David D. Friedman | |
School Tradition: | Chicago school of economics[1] |
Birth Name: | David Director Friedman |
Birth Date: | 12 February 1945 |
Nationality: | American |
Spouse: | Elizabeth Cook |
Children: | Patri Friedman |
Institution: | Santa Clara University |
Field: | Economics, law |
Influences: | Ronald Coase, Friedrich Hayek, Robert A. Heinlein, Milton Friedman, Rose Friedman, Adam Smith, Richard Timberlake, Alfred Marshall, Murray Rothbard |
Contributions: | The Machinery of Freedom Consequentialist libertarianism |
Repec Prefix: | e |
Repec Id: | pfr16 |
Website: | Official website |
Education: | Harvard University (BA) University of Chicago (MA, PhD) |
David Director Friedman (born February 12, 1945) is an American economist, physicist, legal scholar, and anarcho-capitalist theorist. Although his academic training was in chemistry and physics and not law or economics, he is known for his textbook writings on microeconomics and the libertarian theory of anarcho-capitalism, which is the subject of his most popular book, The Machinery of Freedom.[2] Described by Walter Block as a "free-market anarchist" theorist,[3] Friedman has also authored several other books and articles, including Price Theory: An Intermediate Text (1986), Law's Order: What Economics Has to Do with Law and Why It Matters (2000), Hidden Order: The Economics of Everyday Life (1996), and Future Imperfect (2008).[4]
David Friedman is the son of economists Rose and Milton Friedman. He graduated magna cum laude from Harvard University in 1965, with a bachelor's degree in chemistry and physics.[5] He later earned a master's (1967) and a PhD (1971) in theoretical physics from the University of Chicago.[6] Despite his later career, he never took a class for credit in either economics or law.[7] He was a professor of law at Santa Clara University from 2005 to 2017,[8] and a contributing editor for Liberty magazine. He is currently a Professor Emeritus. He is an atheist.[9] His son, Patri Friedman, has also written about libertarian theory and market anarchism, particularly seasteading.
See main article: The Machinery of Freedom.
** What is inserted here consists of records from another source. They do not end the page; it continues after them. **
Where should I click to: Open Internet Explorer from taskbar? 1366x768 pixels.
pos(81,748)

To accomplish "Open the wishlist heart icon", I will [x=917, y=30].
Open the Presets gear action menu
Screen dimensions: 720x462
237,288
In his book The Machinery of Freedom (1973), Friedman sketched a form of anarcho-capitalism where all goods and services including law itself can be produced by the free market. Friedman advocates an incrementalist approach to achieve anarcho-capitalism by gradual privatization of areas that government is involved in, ultimately privatizing the law itself. In the book, he states his opposition to violent anarcho-capitalist revolution.[10]
He advocates a consequentialist version of anarcho-capitalism, arguing for it on a cost–benefit analysis of state versus no state.[11] [12] It is contrasted with the natural-rights approach as propounded most notably by economist and libertarian theorist Murray Rothbard.
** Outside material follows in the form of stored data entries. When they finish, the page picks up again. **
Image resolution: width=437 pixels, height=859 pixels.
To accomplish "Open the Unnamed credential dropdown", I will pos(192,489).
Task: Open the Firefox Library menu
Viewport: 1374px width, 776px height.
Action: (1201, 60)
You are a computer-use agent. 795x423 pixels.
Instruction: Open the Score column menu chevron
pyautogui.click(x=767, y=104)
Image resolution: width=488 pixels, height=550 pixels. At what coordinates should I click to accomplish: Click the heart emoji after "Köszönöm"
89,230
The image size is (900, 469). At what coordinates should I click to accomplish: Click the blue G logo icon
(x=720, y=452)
Friedman is a longtime member of the Society for Creative Anachronism, where he is known as Duke Cariadoc of the Bow. He is known throughout the worldwide society for his articles on the philosophy of recreationism and practical historical recreations, especially those relating to the medieval Middle East.[13] His work is compiled in the popular Cariadoc's Miscellany.[14] He is sometimes credited with founding the largest and longest-running SCA event, the Pennsic War; as king of the Middle Kingdom he challenged the East Kingdom, and later as king of the East accepted the challenge and lost (to himself).[15]
He was a teenage wargamer who taught his school friend, Jack Radey, founder of People's War Games, how to play such wargames as Tactics II.[16] Radey relates how Friedman and himself wrote to Charles S. Roberts claiming that they had found a first turn winning strategy for each of the two sides. Roberts replied that their interpretation of the rules was valid.[16]
He is a long-time science fiction fan, and has written three novels. Harald (Baen Books, 2006) is set in an invented world drawn from European history.[17] Salamander (2011) and its sequel Brothers (2020) are fantasy.
He has spoken in favor of a non-interventionist foreign policy.[18]